### ACTION ITEM
Return every line from the one with "is (980, 418)." through the one with "Screen dimensions: 728x712", inclusive, exactly as it appears below.

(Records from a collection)
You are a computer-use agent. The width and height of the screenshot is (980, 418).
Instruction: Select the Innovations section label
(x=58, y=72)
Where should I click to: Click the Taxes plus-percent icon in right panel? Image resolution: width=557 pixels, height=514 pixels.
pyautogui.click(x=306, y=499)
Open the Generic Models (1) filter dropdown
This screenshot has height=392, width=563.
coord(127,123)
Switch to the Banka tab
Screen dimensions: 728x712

---

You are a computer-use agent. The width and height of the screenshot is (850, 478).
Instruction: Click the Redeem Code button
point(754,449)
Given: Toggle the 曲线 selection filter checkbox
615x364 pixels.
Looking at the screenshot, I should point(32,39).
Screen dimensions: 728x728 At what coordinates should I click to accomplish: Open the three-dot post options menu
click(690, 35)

--

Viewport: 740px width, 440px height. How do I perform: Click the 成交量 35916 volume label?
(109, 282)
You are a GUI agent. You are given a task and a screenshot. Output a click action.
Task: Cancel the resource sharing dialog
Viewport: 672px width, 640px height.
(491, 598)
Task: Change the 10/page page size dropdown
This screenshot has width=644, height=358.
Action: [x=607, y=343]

### YOUR SOLUTION
You are a computer-use agent. The width and height of the screenshot is (980, 418).
Instruction: Select the Innovations section label
(x=58, y=72)
Where should I click to: Click the Taxes plus-percent icon in right panel? Image resolution: width=557 pixels, height=514 pixels.
pyautogui.click(x=306, y=499)
Open the Generic Models (1) filter dropdown
This screenshot has height=392, width=563.
coord(127,123)
Switch to the Banka tab
Screen dimensions: 728x712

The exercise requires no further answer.